Kutarik nafas dalam-dalam guna menahan diri. “Kalian nggak bisa menuduh seseorang karena latar belakangnya. Lagipula, sebelum pimred atau pimpinan redaksi menyetujui suatu produk diterbitkan atau tidak, tim redaksi harus melakukan pengecekan lebih dulu. Jadi tidak ada yang namanya ‘main’ seperti yang kalian tuduhkan.”

Belum sempat kedua mahasiswi itu angkat bicara, seseorang menginterupsi. “Mbak Yuki di sini ternyata. Eh? Ada apa ini pada ngumpul?”

“Kamu…”

“Saya Ridwan, Mbak. Panitia temu alumni kali ini.” Laki-laki itu melihat sekitar dengan sekilas pandang. “Oh! Kalian belum tau, ya?
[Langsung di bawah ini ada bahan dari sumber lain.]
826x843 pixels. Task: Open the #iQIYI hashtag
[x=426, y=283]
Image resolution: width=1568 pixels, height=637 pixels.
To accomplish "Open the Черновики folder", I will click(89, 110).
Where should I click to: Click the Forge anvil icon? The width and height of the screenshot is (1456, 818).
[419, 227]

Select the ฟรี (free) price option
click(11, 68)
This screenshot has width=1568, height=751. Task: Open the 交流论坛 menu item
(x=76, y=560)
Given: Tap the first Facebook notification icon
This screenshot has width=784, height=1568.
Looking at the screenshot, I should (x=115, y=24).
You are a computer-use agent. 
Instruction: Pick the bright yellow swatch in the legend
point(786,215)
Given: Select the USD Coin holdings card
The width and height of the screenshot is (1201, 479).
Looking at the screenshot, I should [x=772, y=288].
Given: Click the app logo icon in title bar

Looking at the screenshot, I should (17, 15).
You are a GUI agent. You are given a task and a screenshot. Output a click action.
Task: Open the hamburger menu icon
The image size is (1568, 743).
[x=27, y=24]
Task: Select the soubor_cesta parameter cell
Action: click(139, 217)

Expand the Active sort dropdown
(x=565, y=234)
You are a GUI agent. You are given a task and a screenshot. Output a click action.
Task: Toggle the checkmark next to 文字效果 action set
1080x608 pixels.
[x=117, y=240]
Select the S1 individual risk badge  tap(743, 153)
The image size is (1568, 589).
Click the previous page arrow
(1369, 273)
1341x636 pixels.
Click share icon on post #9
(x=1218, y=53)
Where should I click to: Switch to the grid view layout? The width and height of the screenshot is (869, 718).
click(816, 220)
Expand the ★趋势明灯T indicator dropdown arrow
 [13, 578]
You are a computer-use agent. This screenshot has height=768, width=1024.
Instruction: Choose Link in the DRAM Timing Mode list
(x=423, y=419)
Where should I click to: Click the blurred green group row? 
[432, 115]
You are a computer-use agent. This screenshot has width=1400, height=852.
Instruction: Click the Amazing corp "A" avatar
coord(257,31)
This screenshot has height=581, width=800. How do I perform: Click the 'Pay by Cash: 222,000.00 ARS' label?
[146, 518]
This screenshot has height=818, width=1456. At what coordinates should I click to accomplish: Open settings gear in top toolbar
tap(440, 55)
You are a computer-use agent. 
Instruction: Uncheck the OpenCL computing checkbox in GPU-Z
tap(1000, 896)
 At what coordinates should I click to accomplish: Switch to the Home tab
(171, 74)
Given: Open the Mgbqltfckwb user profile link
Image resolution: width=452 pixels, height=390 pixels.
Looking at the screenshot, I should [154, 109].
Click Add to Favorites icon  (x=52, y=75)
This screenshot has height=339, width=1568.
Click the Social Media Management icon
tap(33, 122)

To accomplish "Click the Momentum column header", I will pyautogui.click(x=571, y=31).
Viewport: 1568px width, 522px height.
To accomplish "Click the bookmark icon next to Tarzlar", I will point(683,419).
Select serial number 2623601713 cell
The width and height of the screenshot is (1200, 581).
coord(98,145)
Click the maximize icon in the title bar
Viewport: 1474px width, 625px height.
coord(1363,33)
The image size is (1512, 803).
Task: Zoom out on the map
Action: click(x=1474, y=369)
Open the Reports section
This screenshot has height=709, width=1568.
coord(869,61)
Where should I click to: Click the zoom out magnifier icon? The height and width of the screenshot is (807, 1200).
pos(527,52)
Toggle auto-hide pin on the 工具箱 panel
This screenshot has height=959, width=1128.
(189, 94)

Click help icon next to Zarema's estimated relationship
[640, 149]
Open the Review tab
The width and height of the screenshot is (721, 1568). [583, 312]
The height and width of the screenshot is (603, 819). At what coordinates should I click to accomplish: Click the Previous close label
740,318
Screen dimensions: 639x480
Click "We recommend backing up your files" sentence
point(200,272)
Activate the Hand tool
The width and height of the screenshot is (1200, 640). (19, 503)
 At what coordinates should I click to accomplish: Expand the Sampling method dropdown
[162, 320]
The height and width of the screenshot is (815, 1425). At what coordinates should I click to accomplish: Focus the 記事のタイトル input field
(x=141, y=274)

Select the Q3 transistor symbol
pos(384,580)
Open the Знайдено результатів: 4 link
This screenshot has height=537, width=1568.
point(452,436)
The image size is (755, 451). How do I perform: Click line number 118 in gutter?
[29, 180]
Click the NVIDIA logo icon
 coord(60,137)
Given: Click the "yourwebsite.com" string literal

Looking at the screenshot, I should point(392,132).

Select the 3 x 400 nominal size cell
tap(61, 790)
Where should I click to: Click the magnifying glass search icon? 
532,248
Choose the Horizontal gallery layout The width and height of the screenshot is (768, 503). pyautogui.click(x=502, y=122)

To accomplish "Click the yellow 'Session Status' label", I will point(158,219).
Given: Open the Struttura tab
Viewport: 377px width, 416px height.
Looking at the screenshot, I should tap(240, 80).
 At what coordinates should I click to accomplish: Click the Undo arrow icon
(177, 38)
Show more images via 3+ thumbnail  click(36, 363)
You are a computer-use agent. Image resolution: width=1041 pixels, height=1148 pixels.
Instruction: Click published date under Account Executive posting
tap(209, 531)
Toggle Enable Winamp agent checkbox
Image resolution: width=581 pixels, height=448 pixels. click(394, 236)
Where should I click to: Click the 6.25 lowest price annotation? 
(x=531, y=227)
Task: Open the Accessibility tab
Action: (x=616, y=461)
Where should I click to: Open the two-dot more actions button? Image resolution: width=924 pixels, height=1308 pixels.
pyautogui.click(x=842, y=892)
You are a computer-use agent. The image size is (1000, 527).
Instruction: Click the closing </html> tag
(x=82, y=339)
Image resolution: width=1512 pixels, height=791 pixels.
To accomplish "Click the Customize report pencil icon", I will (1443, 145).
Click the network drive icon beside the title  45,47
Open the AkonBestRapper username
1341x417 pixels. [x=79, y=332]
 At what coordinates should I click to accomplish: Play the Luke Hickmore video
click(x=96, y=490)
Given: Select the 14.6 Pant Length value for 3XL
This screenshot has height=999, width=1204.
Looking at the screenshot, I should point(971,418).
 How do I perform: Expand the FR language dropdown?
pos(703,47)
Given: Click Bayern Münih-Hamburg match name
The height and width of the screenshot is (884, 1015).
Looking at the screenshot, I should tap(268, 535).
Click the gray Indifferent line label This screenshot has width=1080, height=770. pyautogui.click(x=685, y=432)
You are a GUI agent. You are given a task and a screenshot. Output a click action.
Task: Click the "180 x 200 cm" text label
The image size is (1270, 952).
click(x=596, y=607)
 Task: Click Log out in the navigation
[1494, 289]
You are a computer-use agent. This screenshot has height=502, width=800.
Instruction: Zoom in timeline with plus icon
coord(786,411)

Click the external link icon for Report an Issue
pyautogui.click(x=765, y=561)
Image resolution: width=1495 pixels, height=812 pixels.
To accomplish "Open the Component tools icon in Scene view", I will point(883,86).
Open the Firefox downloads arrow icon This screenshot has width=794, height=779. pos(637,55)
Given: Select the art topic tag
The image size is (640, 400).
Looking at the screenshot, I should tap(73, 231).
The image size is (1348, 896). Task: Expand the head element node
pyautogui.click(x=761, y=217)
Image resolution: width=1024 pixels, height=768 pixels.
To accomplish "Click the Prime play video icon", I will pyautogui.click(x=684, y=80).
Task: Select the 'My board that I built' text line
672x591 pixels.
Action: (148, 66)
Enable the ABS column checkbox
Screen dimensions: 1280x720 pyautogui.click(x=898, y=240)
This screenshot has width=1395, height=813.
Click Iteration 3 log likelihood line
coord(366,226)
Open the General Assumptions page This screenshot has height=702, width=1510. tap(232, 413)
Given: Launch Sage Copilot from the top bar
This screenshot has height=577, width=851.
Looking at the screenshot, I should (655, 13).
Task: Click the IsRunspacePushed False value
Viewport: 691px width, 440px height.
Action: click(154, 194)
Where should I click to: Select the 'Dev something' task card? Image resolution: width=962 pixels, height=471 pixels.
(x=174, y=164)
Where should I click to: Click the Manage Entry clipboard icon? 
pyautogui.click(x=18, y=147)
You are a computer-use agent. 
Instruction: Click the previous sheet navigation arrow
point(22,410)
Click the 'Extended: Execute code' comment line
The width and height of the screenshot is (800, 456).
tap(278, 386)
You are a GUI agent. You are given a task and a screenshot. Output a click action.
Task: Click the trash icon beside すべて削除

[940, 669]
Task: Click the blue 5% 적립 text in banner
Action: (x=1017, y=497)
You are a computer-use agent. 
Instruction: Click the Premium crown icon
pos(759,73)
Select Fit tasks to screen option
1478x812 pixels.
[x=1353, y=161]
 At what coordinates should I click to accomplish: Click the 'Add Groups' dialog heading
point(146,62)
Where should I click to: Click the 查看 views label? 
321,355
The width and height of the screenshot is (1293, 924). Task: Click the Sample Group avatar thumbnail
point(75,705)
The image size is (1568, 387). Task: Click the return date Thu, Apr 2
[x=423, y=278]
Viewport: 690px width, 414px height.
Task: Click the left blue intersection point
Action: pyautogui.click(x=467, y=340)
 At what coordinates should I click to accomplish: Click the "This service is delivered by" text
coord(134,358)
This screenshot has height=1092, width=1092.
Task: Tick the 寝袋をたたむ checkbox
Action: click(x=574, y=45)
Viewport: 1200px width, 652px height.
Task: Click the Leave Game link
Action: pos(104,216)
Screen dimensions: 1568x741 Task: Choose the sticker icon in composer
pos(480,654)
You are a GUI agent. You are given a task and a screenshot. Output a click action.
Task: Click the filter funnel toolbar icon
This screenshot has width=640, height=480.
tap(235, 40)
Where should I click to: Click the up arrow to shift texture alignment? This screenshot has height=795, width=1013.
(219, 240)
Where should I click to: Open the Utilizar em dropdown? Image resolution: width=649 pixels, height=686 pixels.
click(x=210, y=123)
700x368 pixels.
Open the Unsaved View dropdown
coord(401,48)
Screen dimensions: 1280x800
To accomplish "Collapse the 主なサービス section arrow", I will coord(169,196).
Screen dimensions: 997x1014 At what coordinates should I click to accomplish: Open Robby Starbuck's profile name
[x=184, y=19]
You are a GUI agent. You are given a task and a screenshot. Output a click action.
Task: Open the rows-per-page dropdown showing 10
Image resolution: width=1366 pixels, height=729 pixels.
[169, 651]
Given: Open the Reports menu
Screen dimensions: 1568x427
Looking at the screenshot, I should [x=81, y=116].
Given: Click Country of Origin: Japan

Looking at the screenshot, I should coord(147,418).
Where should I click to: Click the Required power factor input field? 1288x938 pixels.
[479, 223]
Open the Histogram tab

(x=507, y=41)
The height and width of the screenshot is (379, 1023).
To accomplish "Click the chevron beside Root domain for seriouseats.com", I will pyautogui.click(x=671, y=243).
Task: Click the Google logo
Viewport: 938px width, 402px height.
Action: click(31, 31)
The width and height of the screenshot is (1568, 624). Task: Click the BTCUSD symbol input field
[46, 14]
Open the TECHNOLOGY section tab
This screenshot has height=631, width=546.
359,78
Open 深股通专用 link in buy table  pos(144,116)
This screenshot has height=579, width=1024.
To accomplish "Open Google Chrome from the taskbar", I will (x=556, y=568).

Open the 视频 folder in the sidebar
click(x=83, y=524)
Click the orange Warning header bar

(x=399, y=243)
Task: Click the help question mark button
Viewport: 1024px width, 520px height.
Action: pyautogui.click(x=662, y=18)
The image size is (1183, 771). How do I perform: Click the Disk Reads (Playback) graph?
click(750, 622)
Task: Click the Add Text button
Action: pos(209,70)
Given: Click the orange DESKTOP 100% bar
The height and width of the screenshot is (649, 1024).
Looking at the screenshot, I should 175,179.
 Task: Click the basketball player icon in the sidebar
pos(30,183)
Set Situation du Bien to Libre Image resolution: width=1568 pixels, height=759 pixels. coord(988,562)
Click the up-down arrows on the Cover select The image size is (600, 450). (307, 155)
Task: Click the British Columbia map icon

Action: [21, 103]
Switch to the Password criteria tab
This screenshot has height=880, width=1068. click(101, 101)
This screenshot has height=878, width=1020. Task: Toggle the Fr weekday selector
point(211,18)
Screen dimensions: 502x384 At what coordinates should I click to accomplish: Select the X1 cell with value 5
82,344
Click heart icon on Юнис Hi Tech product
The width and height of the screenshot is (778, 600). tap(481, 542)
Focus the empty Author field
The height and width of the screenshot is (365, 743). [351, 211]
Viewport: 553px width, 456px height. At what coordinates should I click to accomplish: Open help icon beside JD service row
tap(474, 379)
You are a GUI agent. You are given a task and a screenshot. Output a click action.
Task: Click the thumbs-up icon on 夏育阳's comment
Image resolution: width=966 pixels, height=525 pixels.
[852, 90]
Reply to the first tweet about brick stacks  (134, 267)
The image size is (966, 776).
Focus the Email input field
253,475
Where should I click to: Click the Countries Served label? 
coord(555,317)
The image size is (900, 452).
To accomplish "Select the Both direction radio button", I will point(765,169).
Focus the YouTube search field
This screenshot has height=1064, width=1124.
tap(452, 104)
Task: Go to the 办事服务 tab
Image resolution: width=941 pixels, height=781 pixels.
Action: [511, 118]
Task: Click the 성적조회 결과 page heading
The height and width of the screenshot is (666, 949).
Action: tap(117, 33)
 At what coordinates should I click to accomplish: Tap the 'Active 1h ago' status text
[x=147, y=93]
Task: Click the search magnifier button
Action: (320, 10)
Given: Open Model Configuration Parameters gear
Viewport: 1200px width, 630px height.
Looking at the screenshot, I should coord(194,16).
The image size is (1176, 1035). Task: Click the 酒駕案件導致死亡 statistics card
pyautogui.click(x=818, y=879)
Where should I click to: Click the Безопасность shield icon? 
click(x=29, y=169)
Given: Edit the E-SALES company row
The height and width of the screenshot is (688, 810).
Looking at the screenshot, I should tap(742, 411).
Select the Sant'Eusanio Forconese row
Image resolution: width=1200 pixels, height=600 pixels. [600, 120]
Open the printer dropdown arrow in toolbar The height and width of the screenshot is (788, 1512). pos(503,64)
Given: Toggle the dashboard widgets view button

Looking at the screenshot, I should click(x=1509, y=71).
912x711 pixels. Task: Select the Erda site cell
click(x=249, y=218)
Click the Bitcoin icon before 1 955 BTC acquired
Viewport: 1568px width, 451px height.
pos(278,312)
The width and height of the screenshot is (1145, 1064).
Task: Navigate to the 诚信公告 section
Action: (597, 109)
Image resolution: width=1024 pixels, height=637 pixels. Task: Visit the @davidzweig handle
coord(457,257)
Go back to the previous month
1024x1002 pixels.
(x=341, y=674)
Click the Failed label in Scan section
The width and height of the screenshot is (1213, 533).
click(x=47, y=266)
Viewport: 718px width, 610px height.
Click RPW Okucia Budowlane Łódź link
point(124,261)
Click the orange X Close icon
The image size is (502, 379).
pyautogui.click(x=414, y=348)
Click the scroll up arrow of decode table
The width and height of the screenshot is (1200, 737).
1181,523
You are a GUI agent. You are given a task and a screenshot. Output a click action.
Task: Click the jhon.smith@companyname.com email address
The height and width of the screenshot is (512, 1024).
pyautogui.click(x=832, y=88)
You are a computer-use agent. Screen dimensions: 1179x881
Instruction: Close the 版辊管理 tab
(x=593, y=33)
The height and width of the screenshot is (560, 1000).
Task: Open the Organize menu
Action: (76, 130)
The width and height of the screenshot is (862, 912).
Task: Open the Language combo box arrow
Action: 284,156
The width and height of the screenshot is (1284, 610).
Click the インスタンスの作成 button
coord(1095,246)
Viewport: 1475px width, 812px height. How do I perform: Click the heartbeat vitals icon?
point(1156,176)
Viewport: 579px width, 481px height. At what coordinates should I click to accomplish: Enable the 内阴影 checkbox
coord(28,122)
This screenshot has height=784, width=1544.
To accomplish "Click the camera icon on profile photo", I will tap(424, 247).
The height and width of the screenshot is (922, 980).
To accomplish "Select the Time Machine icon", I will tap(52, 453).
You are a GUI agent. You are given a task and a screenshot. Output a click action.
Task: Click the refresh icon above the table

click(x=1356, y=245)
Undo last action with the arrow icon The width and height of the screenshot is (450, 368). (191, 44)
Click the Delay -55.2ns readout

Ini Mbak Yuki, alumni kampus ini. Dia juga salah satu pendirinya LPM kampus kita lho…”

Kedua mahasiswi tadi pun diam membisu. Orang-orang yang tadinya diam menonton, seketika heboh berbisik pada satu sama lain. Dapat kudengar garis besar dari bisikan mereka.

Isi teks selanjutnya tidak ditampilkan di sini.